Marilyn Monroe was one of the brightest stars of the 20th century, and there are very few photos of her that people have not seen. Yet photographer Anton Fury stumbled upon a treasure trove of unseen photographs of Marilyn Monroe, and he’s spent the last three decades trying to figure out who created them.
In 1980, Fury paid $2 for an envelope of 33 negatives at a garage sale in New Jersey, only to discover once he developed them in his dark room at home that they were of Monroe. A second envelope he purchased contained over 70 photographs of actress Jayne Mansfield.
Shocked by his discovery — which show the iconic blond bombshell lounging poolside in a white bikini — Fury says he set out to find who shot the images. That turned out to be easier said than done.
“When I found them, there was no Internet,” Fury explained to the New York Daily News. “There were limited resources to research them.”
Over the next 30 years Fury says he did his best to track down the mystery photographer. It wasn’t this week when he met up with Los Angeles art dealer David Streets that he decided to release some of the images to the public. According to Streets, the photots were taken sometime around 1950, when the ‘Some Like it Hot’ star was just 24 years old.
Another interesting piece in the puzzle: the same unidentified man appears in both the Monroe and Mansfield images, which are in different locations.

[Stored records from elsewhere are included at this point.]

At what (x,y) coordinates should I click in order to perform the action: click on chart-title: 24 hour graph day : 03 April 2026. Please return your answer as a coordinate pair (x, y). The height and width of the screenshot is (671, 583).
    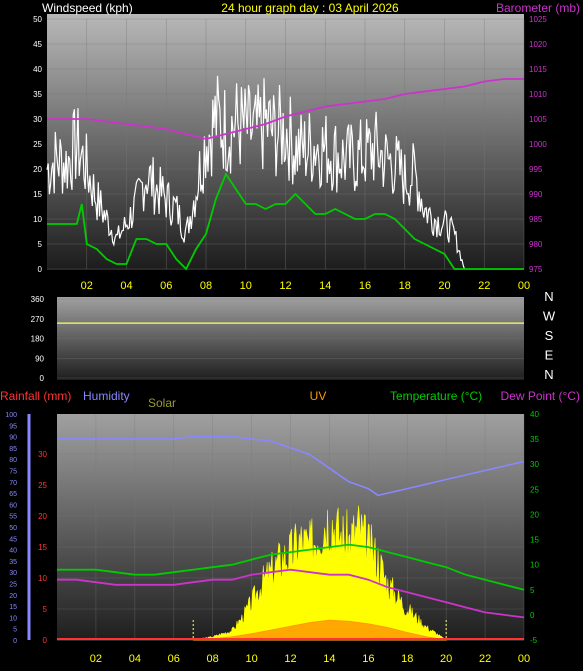
    Looking at the image, I should click on (310, 8).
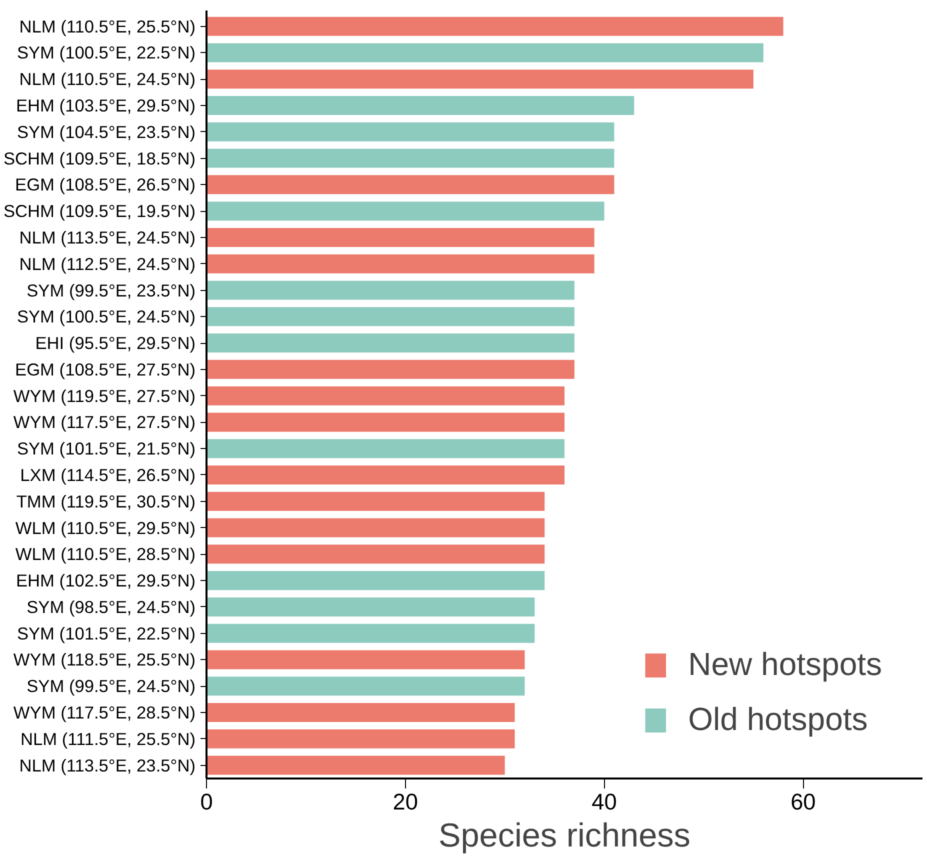 This screenshot has width=927, height=857. What do you see at coordinates (104, 396) in the screenshot?
I see `y-tick-label: WYM (119.5°E, 27.5°N)` at bounding box center [104, 396].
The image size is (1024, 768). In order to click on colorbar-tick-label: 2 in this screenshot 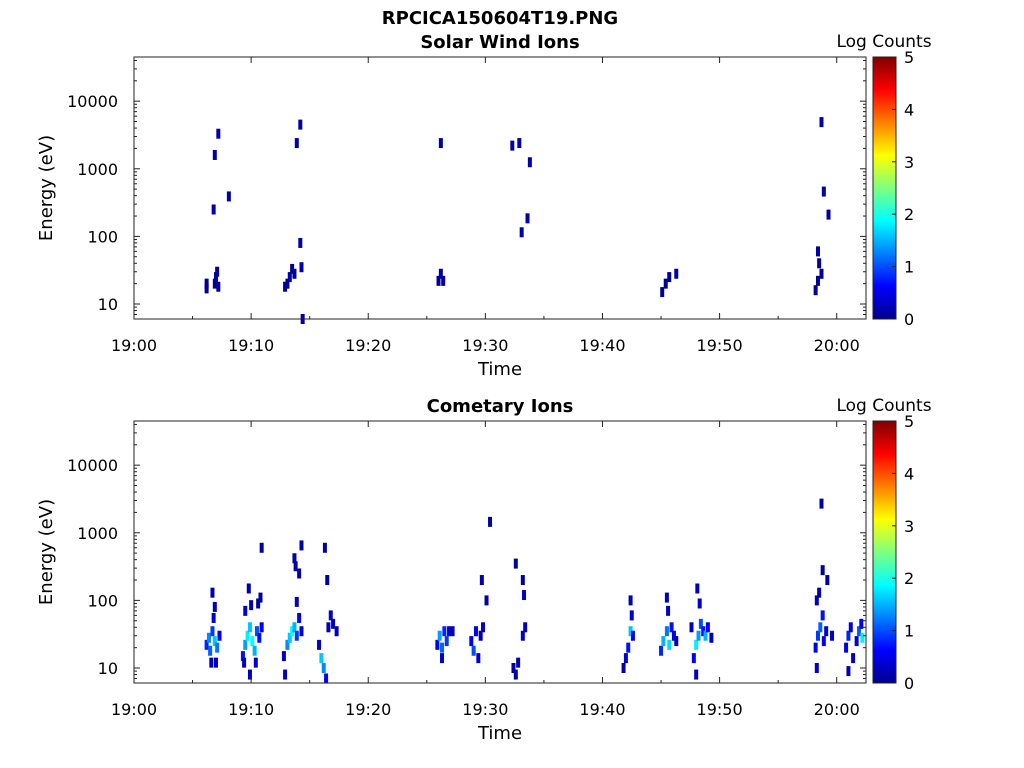, I will do `click(909, 214)`.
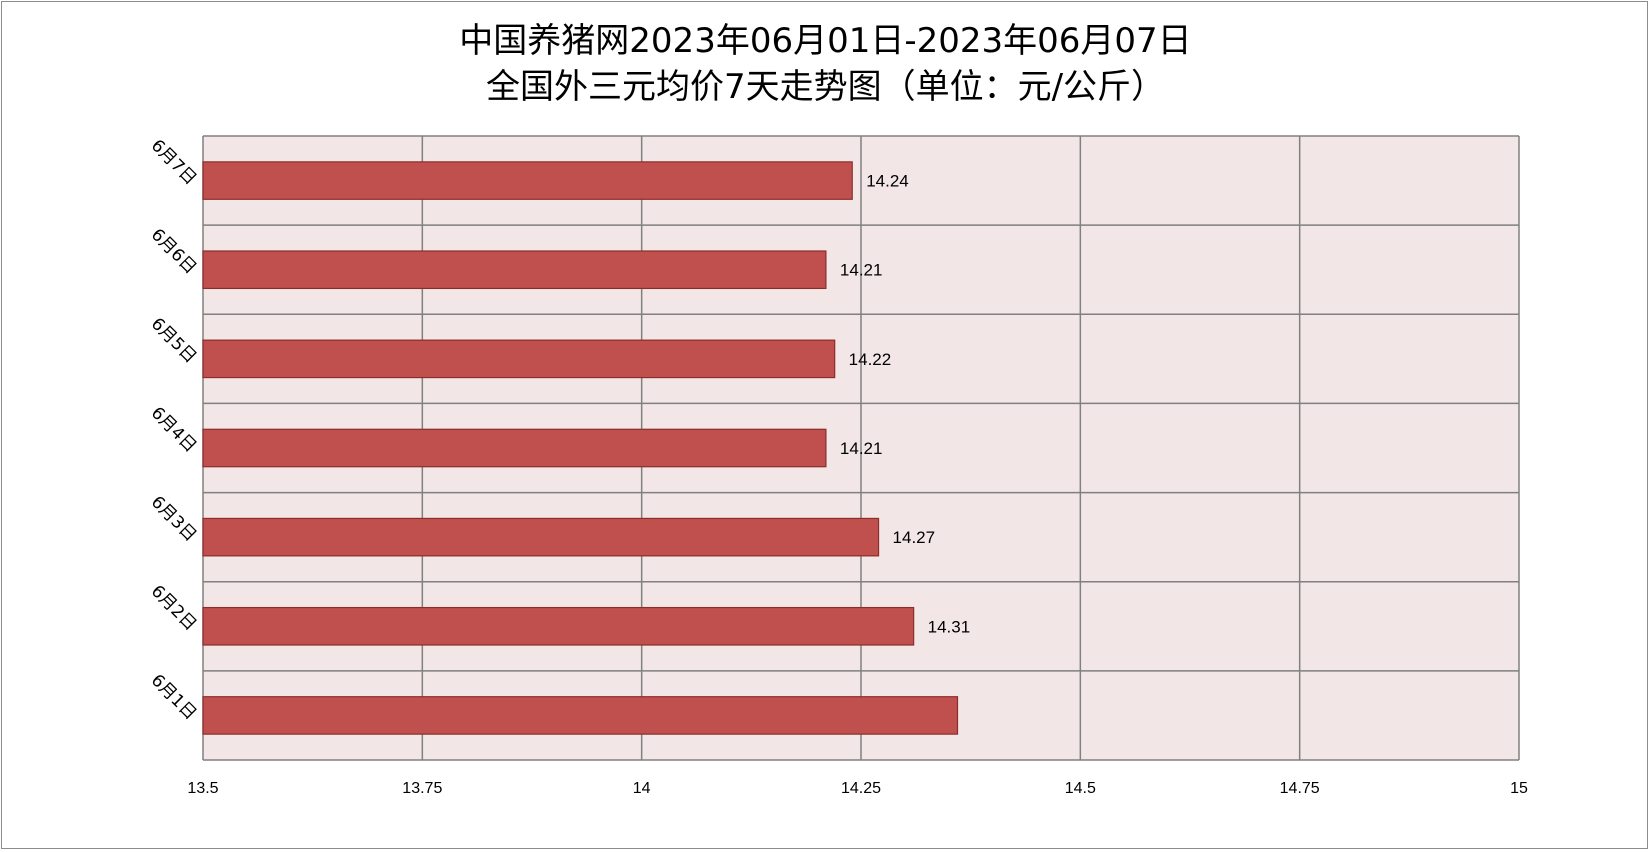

“We know that Monroe and Mansfield were here working at the same time, were contemporaries and friends,” Streets said. “So, there’s an intertanglement there that we’re going to unravel and see where the mystery leads.”
Fury and Streets hope the newly-released images will spark someone’s memory.
“Hopefully someone out there, perhaps another photographer, because there are tons of photographers who did extensive work with her, will be able to shed some light on this,” Streets said.